五条がうぅっ……と小さく呻き、そのままごぼごぼっと戻してしまったのだ。幸い少量だったため吐物はタオルに吸われ、シーツの大半は被害を免れたが、代わりに五条の口元がびしゃびしゃに汚れてしまっている。饐えが臭いがぶわりと広がった。
「っ、ふ……ぅ、なんで、」
どうやら吐いた本人がいちばん驚いているようで、まるで信じられないといった口ぶりでそう言ったかと思えば、カタカタと手を震わせ始めた。
「ごめ、……ッ、ごめ、」
「謝らなくていい。ゆっくり息して」
「ッ、〜〜ぅ、できない、できないッ」
五条の脚がバタバタと跳ね、ベッド柵を蹴る。カンッ、カンッ、と鈍い音があたりに響き渡った。
(まずいな、完全にパニックだ)
「くるしいッ、くるしいよぉッ、」
「大丈夫だ、大丈夫」
あやすようにそう繰り返し、背中をさする。
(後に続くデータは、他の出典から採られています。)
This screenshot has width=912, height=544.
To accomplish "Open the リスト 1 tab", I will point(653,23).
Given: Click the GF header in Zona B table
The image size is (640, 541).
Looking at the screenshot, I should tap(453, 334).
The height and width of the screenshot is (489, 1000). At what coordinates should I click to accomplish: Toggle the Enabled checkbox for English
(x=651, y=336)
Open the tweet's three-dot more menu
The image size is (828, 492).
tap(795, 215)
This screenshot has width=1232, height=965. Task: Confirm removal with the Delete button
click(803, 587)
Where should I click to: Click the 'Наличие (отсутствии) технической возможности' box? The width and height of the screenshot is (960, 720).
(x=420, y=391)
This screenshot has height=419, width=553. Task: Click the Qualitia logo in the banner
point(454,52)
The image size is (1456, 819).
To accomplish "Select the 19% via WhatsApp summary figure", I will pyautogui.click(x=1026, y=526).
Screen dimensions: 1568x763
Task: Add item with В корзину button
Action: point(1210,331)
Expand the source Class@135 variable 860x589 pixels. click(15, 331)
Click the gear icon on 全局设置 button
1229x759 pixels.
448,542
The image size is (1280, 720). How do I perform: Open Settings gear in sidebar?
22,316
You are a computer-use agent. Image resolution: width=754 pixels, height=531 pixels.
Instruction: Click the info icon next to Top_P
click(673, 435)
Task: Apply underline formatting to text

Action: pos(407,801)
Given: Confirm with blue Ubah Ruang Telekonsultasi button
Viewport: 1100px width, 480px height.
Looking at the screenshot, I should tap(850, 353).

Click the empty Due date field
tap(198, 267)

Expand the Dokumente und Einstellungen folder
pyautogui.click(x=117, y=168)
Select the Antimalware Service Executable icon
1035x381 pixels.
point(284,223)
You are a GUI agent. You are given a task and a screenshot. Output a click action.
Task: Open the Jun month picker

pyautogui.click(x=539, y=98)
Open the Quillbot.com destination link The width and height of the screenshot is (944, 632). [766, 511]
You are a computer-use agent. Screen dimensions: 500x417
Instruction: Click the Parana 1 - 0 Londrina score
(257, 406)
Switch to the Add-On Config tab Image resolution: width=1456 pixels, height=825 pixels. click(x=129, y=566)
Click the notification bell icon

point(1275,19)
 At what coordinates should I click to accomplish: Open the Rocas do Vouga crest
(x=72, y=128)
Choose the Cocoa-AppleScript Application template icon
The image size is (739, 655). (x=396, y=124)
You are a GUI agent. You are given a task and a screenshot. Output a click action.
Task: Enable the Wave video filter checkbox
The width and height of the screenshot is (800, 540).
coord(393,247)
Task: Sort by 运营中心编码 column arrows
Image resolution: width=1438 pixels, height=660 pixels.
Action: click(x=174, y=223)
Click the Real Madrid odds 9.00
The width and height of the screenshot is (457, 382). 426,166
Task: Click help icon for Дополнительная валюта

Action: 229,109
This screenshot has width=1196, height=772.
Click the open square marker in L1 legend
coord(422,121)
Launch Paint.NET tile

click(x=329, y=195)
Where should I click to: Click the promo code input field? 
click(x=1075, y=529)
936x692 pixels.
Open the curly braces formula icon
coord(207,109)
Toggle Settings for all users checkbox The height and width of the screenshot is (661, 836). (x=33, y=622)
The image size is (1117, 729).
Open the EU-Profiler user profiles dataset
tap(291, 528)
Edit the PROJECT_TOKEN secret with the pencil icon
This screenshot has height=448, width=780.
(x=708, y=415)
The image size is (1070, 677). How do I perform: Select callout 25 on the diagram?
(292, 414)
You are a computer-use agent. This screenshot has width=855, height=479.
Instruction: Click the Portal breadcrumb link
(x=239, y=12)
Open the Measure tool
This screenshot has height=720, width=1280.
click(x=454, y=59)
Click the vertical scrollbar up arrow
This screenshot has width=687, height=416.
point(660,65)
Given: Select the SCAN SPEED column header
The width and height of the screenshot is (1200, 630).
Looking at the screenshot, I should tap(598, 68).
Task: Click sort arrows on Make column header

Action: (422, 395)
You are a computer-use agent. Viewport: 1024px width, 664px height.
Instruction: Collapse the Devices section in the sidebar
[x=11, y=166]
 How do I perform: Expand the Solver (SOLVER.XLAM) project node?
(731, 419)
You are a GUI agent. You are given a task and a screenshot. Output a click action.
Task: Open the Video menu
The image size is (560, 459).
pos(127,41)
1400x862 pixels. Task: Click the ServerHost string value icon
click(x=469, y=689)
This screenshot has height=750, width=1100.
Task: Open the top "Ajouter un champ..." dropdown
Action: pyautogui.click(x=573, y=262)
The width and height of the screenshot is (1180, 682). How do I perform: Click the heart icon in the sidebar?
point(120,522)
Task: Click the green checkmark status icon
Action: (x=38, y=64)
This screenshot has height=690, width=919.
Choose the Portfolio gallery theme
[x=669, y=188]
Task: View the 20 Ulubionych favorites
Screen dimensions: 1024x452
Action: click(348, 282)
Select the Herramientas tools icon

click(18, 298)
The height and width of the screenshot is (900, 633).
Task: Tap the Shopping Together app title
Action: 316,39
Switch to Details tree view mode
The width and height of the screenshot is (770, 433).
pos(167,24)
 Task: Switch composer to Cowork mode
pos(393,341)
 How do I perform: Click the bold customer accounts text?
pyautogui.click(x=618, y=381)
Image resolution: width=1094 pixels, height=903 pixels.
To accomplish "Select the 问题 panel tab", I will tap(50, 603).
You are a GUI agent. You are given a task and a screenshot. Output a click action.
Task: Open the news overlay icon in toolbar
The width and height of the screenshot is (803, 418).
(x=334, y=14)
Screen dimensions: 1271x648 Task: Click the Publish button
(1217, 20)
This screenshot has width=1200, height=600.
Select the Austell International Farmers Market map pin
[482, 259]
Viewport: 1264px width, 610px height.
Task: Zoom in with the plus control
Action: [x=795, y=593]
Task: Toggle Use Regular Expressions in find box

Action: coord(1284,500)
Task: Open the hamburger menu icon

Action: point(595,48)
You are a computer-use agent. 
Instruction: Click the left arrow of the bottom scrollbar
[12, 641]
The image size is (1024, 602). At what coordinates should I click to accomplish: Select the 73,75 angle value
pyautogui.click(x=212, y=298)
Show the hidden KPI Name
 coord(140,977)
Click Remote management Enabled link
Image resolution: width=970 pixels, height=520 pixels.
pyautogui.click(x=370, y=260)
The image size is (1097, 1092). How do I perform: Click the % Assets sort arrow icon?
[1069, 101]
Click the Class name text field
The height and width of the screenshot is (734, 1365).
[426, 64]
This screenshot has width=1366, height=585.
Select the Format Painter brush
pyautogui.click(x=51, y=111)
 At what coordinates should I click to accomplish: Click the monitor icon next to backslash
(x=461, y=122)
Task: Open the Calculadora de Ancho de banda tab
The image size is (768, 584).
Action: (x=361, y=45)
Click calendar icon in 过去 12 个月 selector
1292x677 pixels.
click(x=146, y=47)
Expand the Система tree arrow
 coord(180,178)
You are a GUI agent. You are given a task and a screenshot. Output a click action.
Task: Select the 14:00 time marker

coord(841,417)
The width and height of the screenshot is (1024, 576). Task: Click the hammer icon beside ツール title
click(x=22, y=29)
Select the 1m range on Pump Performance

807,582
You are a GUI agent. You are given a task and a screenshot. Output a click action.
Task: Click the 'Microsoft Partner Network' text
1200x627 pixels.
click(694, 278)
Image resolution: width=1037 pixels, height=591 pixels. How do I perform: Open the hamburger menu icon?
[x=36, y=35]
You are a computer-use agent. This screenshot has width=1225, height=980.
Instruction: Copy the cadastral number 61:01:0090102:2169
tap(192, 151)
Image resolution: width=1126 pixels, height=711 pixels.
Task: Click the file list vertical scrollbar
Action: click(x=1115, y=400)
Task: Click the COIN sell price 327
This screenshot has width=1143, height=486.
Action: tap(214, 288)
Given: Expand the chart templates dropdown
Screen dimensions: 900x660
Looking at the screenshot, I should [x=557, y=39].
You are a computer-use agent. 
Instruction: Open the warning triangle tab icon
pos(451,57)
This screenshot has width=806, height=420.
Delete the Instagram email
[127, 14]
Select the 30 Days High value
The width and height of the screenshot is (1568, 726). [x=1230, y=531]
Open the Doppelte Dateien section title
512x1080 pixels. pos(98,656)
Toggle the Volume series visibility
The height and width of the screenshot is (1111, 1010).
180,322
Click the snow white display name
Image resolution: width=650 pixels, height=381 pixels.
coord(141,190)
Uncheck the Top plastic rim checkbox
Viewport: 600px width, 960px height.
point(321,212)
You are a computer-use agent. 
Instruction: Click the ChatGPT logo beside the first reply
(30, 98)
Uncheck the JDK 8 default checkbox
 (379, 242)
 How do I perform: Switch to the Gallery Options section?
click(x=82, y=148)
なおも脚は跳ね続け、悶えるように腕がシーツの上を滑り回った。肘の間に刺さったカテーテルが揺れ、たわむ。
「ぅえッ、……ん、っ……ぶ、ぅぐッ」
呼吸の中に湿った音が混ざっているのに気づいて口元にガーグルベースンを当ててやると、五条はすぐにげろりげろりと胃の中のものを吐き戻した。
両の瞳から、ぼろぼろと大粒の涙が零れ始める。
「ひ、っく、〜〜ふ、ぅ……苦しい、傑……すぐる、」
そう呟いて、五条が宙へと腕を伸ばす。
——まるで赦しを乞おうとする罪人のようだと、家入は思った。
やがてその腕も、ぱたりと力なくシーツの上へ投げ出される。
「…………」
五条の背中をさすりながら、家入はただ黙っていることしかできなかった。
(なあ、夏油。もしオマエが今の五条を見たら、なんて思う?)
病室の、閉ざされた窓の向こうへ目をやる。木の葉が夜の風に、ただ静かに靡いていた。